Anna Rúbia Pirôpo Vieira da Costa pontua que os pais devem estar atentos aos comportamentos dos filhos
O Dia Mundial da Saúde Mental é celebrado anualmente no 10 de outubro. É uma data celebrada globalmente para conscientizar sobre questões relacionadas à saúde mental. Ela busca reduzir o estigma em torno de transtornos mentais, promover a compreensão e o apoio às pessoas que enfrentam desafios de saúde mental, além de incentivar governos de todo o mundo a destinarem parte de seus recursos para essa área.
Nesse contexto, a neuropsicóloga Anna Rúbia Pirôpo Vieira, coordenadora do curso de Psicologia da Faculdade Unime Anhanguera, alerta para um problema atual e recorrente no Brasil: “O uso excessivo de telas”. De acordo com um estudo feito pela Comscore, o Brasil é o terceiro país que mais usa redes sociais no mundo, atrás apenas da Índia e da Indonésia.
Para a especialista, esse comportamento pode ter impactos significativos na saúde mental das pessoas e, portanto, adotar práticas saudáveis e estabelecer limites pode ajudar a mitigar esses efeitos e promover um equilíbrio entre o uso de tecnologia e o bem-estar mental.
Segundo Anna, a imersão excessiva em telas (smartphones, computadores e televisores) pode trazer problemas como ansiedade e depressão, distúrbios do sono, dificuldades de concentração, isolamento social, Transtorno de Déficit de Atenção e Hiperatividade (TDAH) e, inclusive, pode acarretar doenças físicas.

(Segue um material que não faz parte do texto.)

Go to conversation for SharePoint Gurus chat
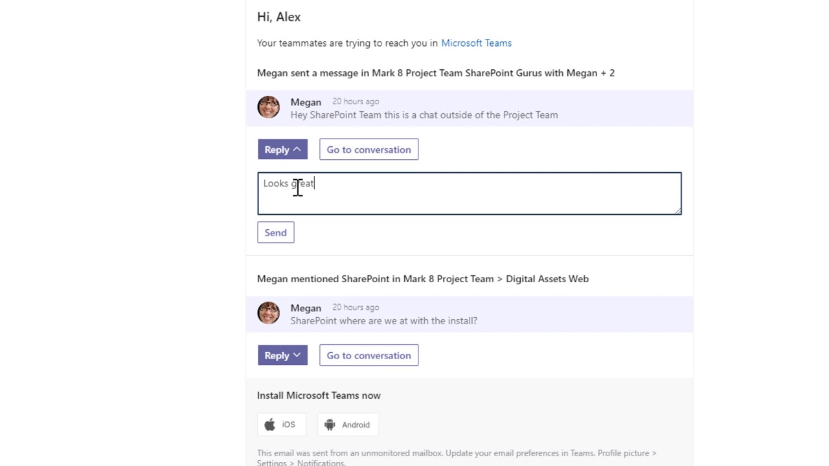 [369, 150]
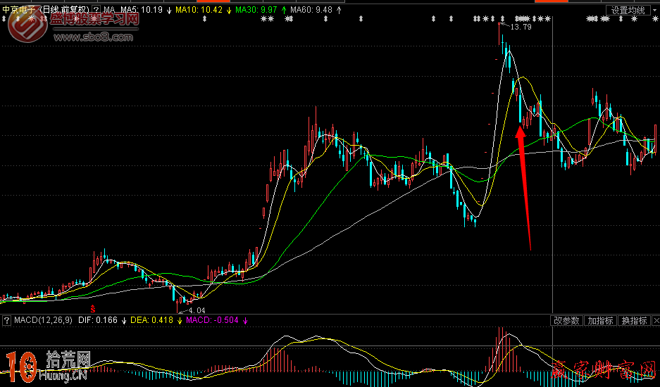Click the 13.79 high price marker
The height and width of the screenshot is (387, 660).
click(x=520, y=27)
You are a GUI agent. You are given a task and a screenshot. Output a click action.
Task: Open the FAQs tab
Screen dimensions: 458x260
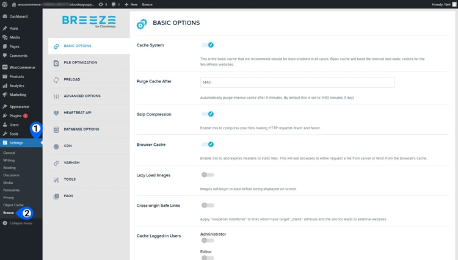[69, 197]
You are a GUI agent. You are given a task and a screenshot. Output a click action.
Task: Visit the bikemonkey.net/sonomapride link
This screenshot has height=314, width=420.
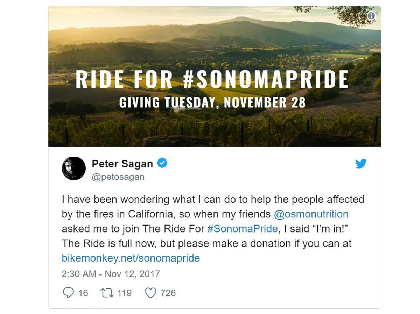(x=131, y=258)
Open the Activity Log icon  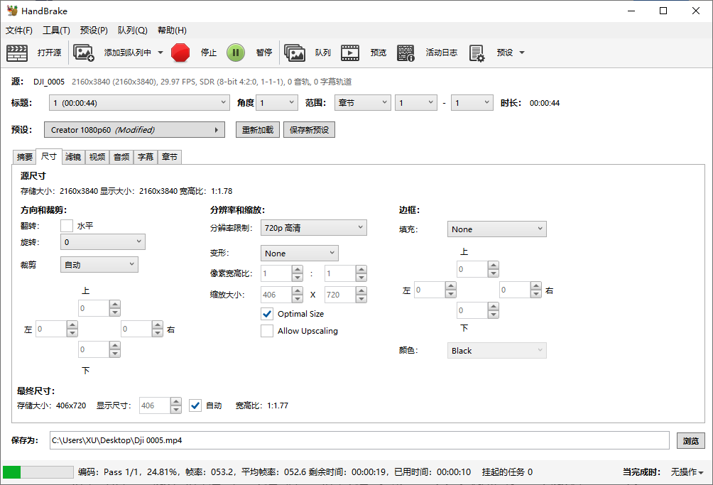406,53

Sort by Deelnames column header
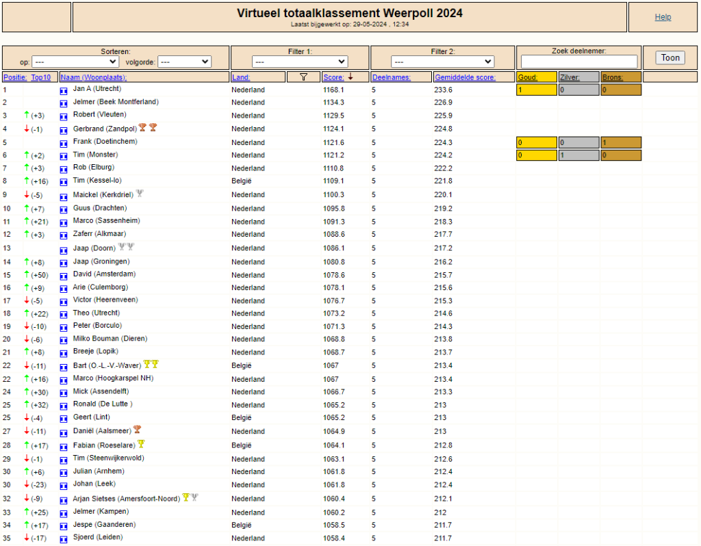391,77
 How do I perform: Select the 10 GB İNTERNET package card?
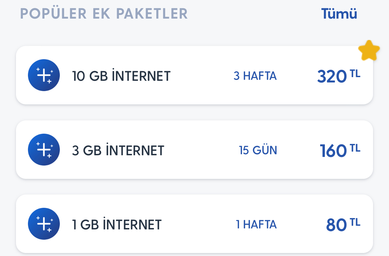pos(195,75)
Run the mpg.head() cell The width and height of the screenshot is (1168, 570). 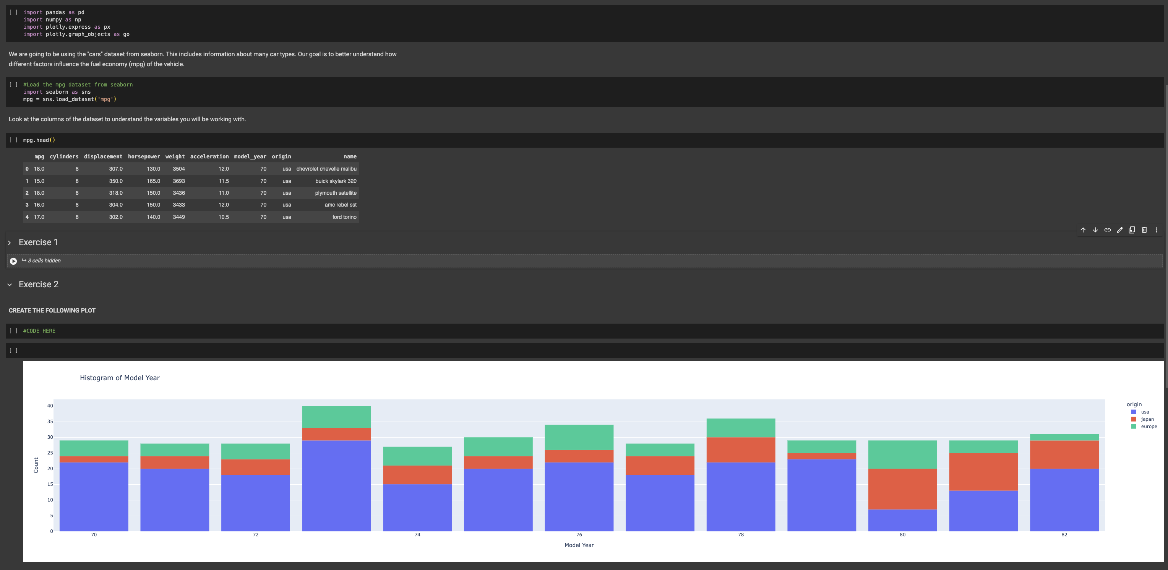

“O uso de forma imprudente e excessiva tem gerado grandes impactos à saúde mental e os números são alarmantes, principalmente quando falamos do público jovem (pré-adolescentes, adolescentes e jovens adultos)”, alerta.
Quanto aos cuidados que os pais devem ter sobre o uso de telas por parte dos filhos, Anna Rúbia afirma que a justificativa está devido ao fato de que criança é exposta a uma gama de informações de forma desenfreada e muitas vezes não compatível com a sua idade, o que pode impactar na sua autoestima, além de possíveis riscos de exposição, por exemplo.
“A Sociedade Brasileira de Pediatra recomenda que não haja exposição a telas para crianças menores de dois anos. Além disso, a criança na primeira fase da infância está em um período de grande neuroplasticidade, em que a quantidade e qualidade do estímulo são fundamentais para o desenvolvimento das suas funções cognitivas. Os pais precisam estar alertas, pois esse contexto é prejudicial partir do momento em que o uso vira uma prioridade e um excesso. Agir de forma preventiva é muito mais eficaz do que o manejo e a correção de uma questão e/ou problema já instaurada”, enfatiza a neuropsicóloga.
Por fim, Anna Rúbia Pirôpo Vieira da Costa dá dicas de cuidados. Confira:
Estabeleça um tempo de acesso (horários de uso);
Desative as notificações e/ou lembretes;
Durante atividades importantes que exigem maior concentração, manter o celular no modo foco, apenas para notificações relevantes;
Não compartilhar dados confidenciais e/ou de trabalhos. Importante ter cuidado com o fundo das fotos;
Se conheça! Fique atento aos sinais de alertas emitidos pelo seu corpo e pelas pessoas próximas a você;
Fique atento a procedência das notícias que circulem nas redes sociais. Não compartilhe fake news!
Lugar de criança não é em frente às telas de forma livre. Monitore seus filhos!
Reserve momentos do dia para atividades sem o uso de telas, como leitura, exercícios físicos e hobbies. Promova interações sociais presenciais sempre que possível;
Pratique a Higiene do Sono: Evite o uso de dispositivos eletrônicos pelo menos uma hora antes de dormir. Utilize filtros de luz azul ou ajuste as configurações de tela para reduzir a exposição à luz azul à noite;
Faça Pausas Regulares: Realize pausas frequentes durante o uso de dispositivos eletrônicos para descansar os olhos e a mente;
Pratique exercícios de alongamento e relaxamento durante essas pausas;
Busque Apoio Profissional: Se você ou alguém que conhece está enfrentando problemas de saúde mental relacionados ao uso excessivo de telas, considere buscar ajuda de um profissional de saúde mental.